La visite du président ukrainien à la Maison-Blanche le 28 février dernier s’est soldée par un règlement de comptes digne d’O.K. Corral. Jamais Volodymyr Zelensky, porte-étendard de la résistance contre la Russie et « héros » du monde libre européen, n’avait été aussi humilié, réduit à sa place de dirigeant d’un pays trop petit face à « l’ogre » américain. L’acharnement de Donald Trump contre Zelensky est la preuve que le nouveau locataire de la Maison-Blanche est las de ce conflit et qu’il compte bien conclure un accord, que le président ukrainien le veuille ou non.
Trump négocie entre puissants, ce n’est pas nouveau. Il accorde peu d’intérêt aux dirigeants qui n’ont pas d’influence sur la géopolitique mondiale. Cela peut stratégiquement se comprendre. Rarement cependant, une telle violence verbale avait émané de Washington à l’encontre d’une Ukraine envahie par la Russie. Alors que Joe Biden et son administration n’avaient eu de cesse de soutenir Kiev, cette résistance n’était financièrement qu’un mirage, malgré un courage humain sans faille depuis 2022. Mais Trump n’a qu’une obsession : signer un cessez-le-feu avec la Russie pour renouer au plus vite les liens entre l’Occident et le pays de Poutine. Et dans ce « deal », Zelensky fait figure de poids plume, face à une Amérique boxeuse et une Russie déterminée. Trump aime les rings, cela s’est vu.

# Enregistrements fournis:
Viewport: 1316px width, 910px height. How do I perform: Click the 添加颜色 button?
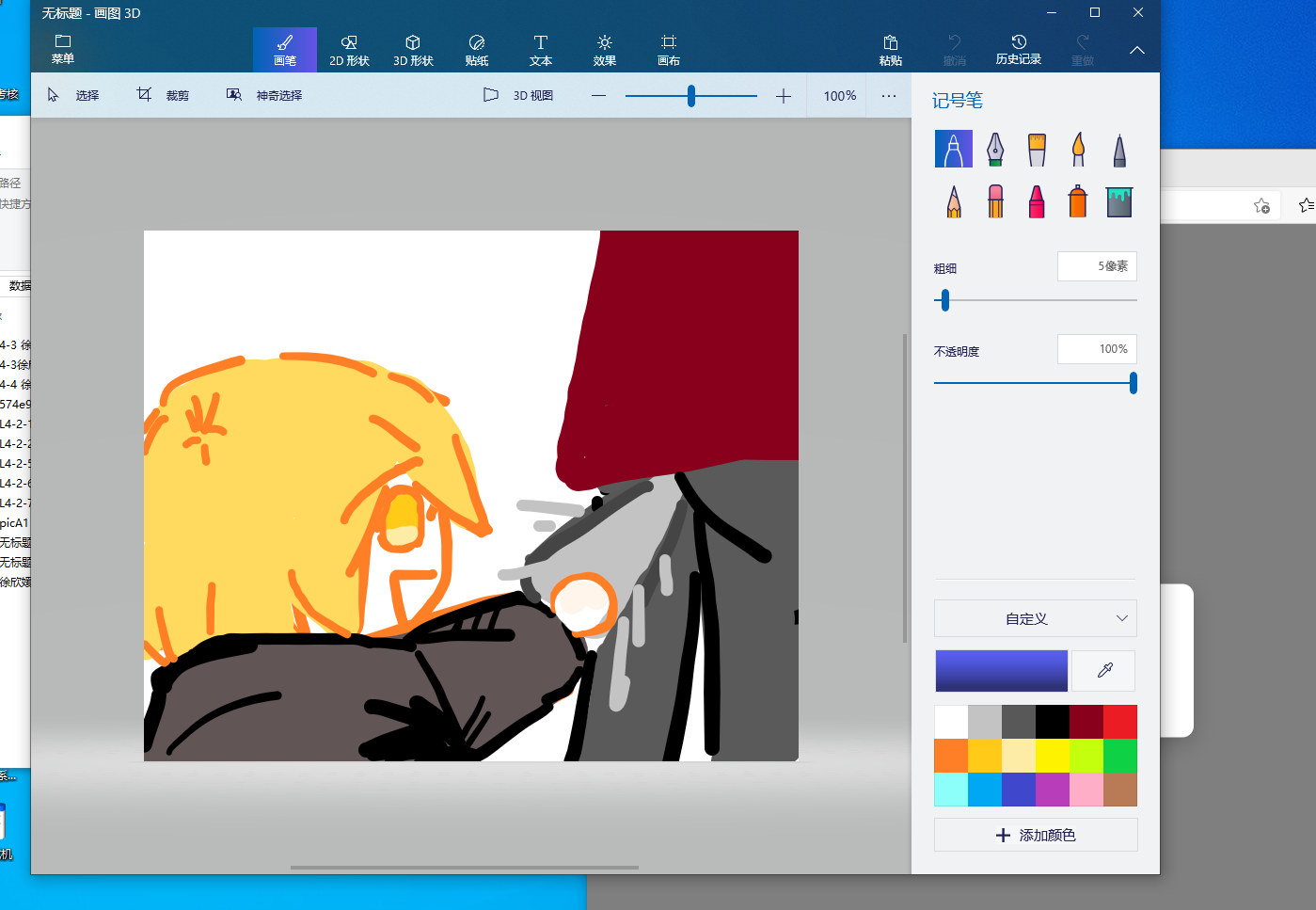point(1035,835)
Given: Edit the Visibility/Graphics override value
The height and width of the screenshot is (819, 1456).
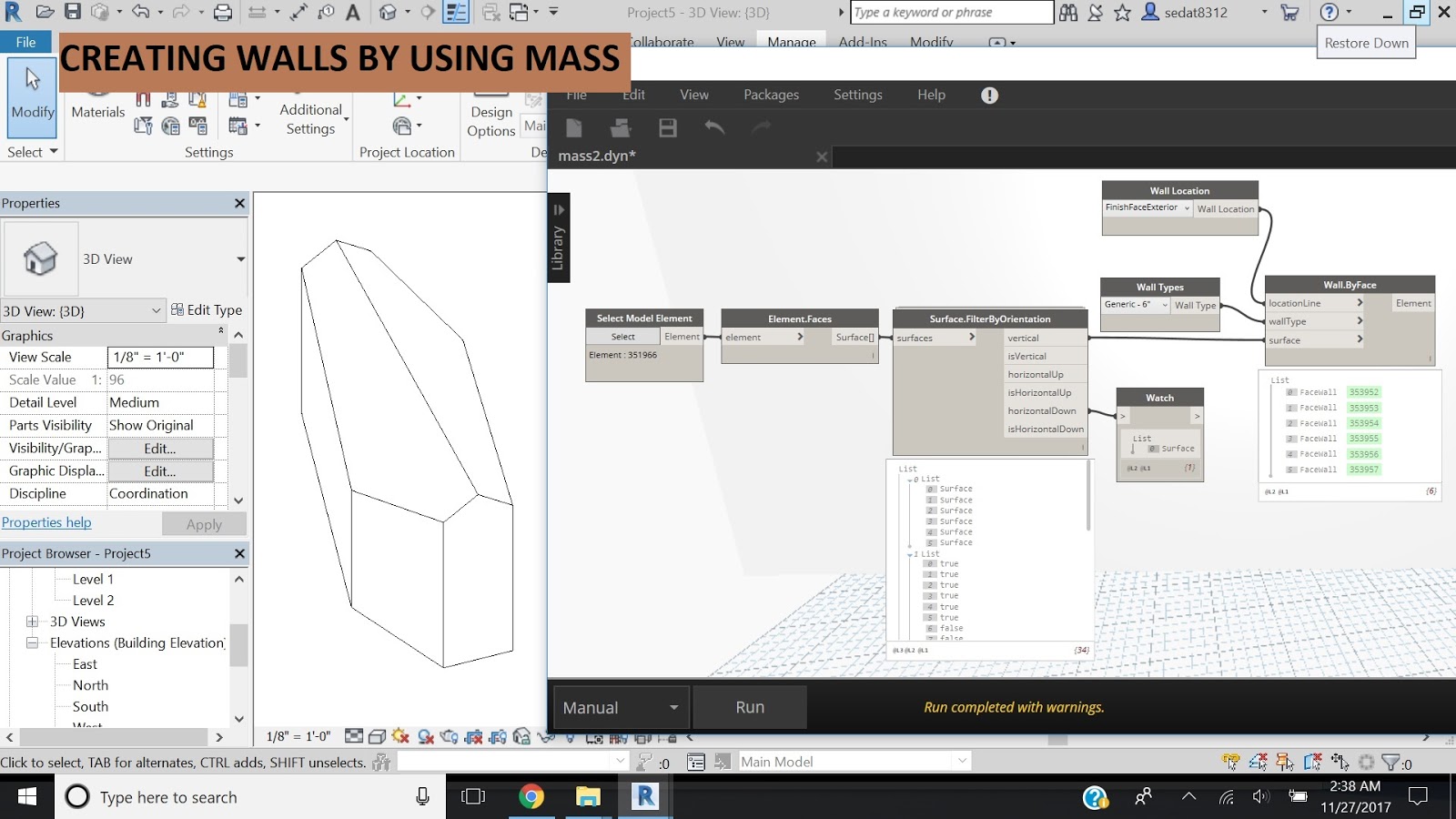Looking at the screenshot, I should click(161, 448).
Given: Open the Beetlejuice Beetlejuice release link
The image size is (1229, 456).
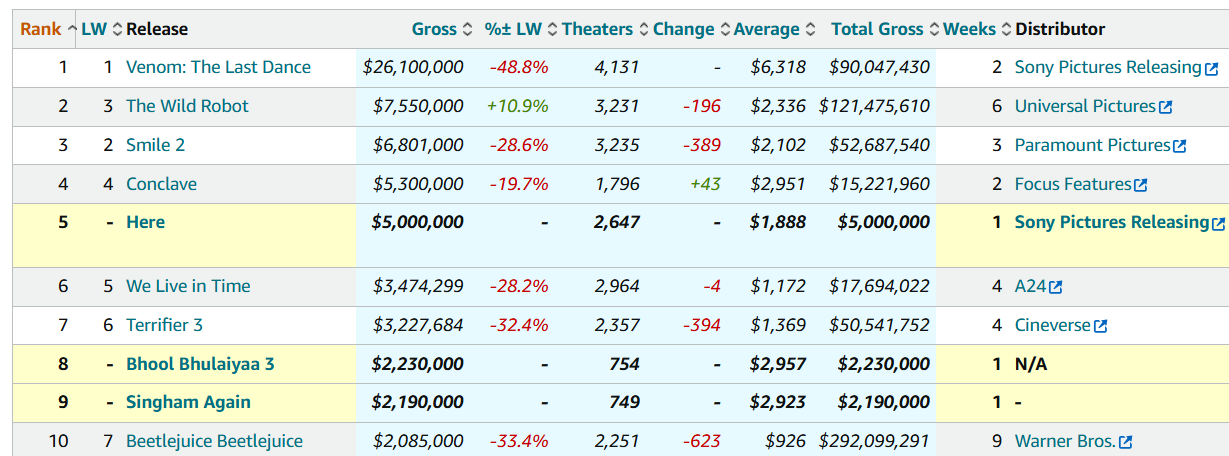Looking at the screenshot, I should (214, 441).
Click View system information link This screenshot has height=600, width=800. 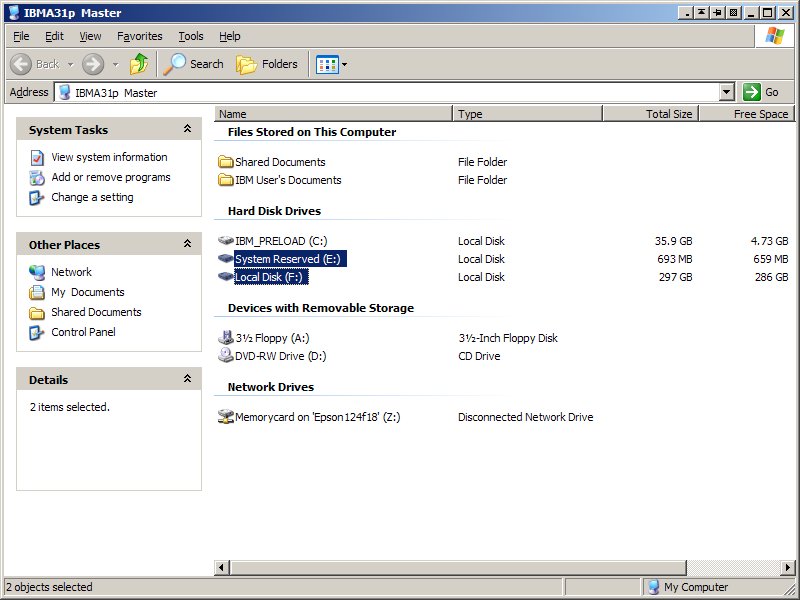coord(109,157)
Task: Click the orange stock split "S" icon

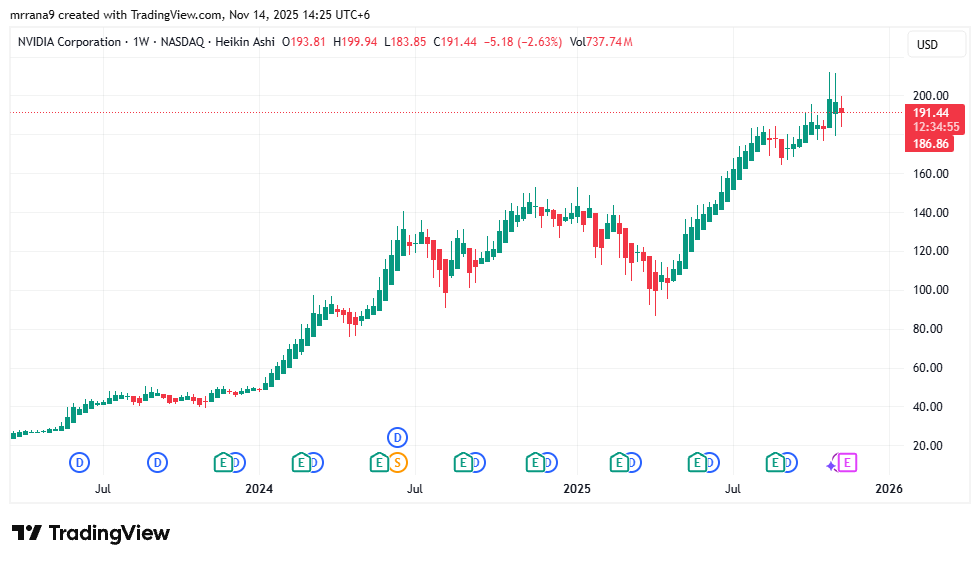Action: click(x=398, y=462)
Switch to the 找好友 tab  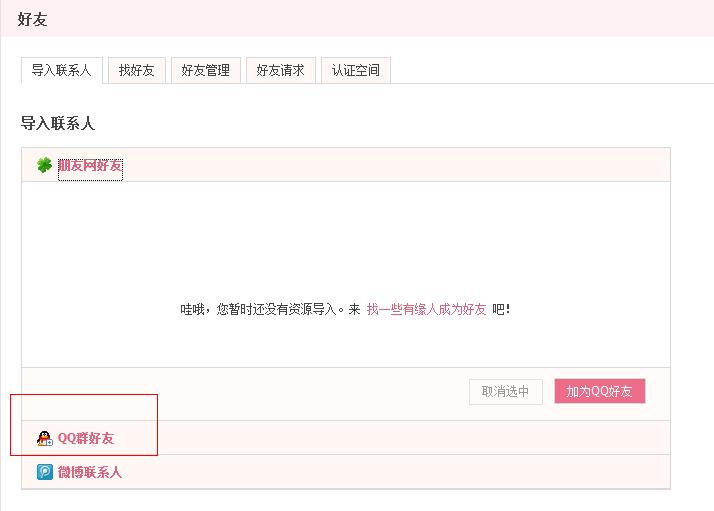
==
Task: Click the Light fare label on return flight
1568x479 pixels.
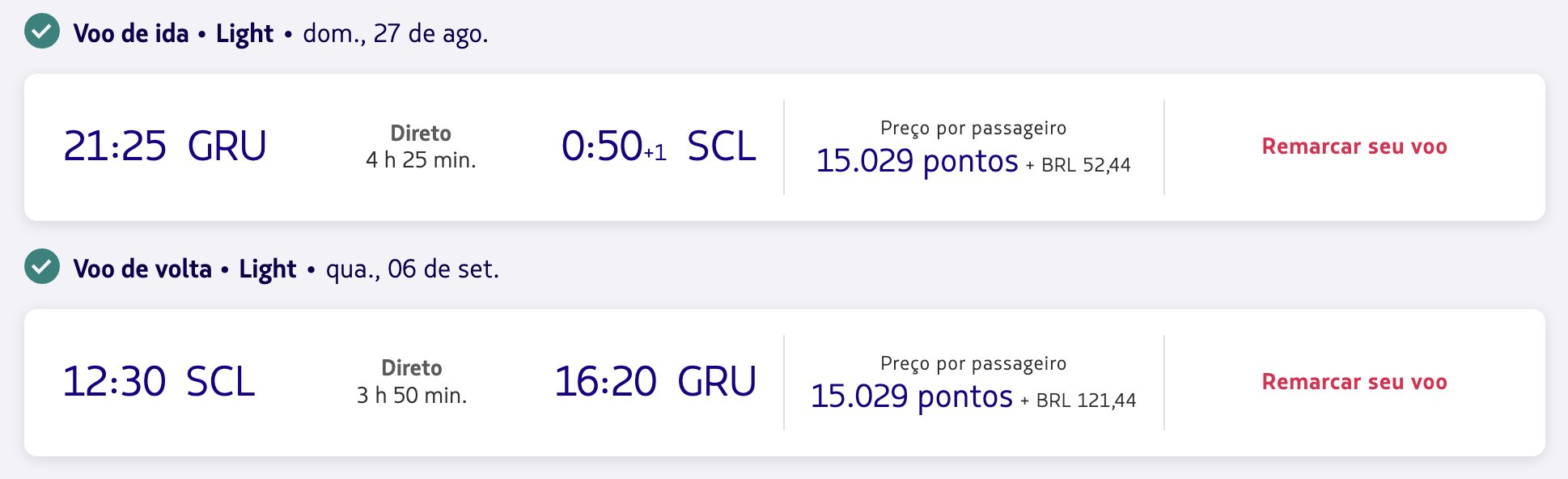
...
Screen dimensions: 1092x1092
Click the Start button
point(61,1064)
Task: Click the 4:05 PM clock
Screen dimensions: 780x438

# Question posée:
Selon le texte présenté, quelle est la seule obsession de Donald Trump ?

# Réponse rédigée:
Signer un cessez-le-feu avec la Russie pour renouer au plus vite les liens entre l'Occident et le pays de Poutine.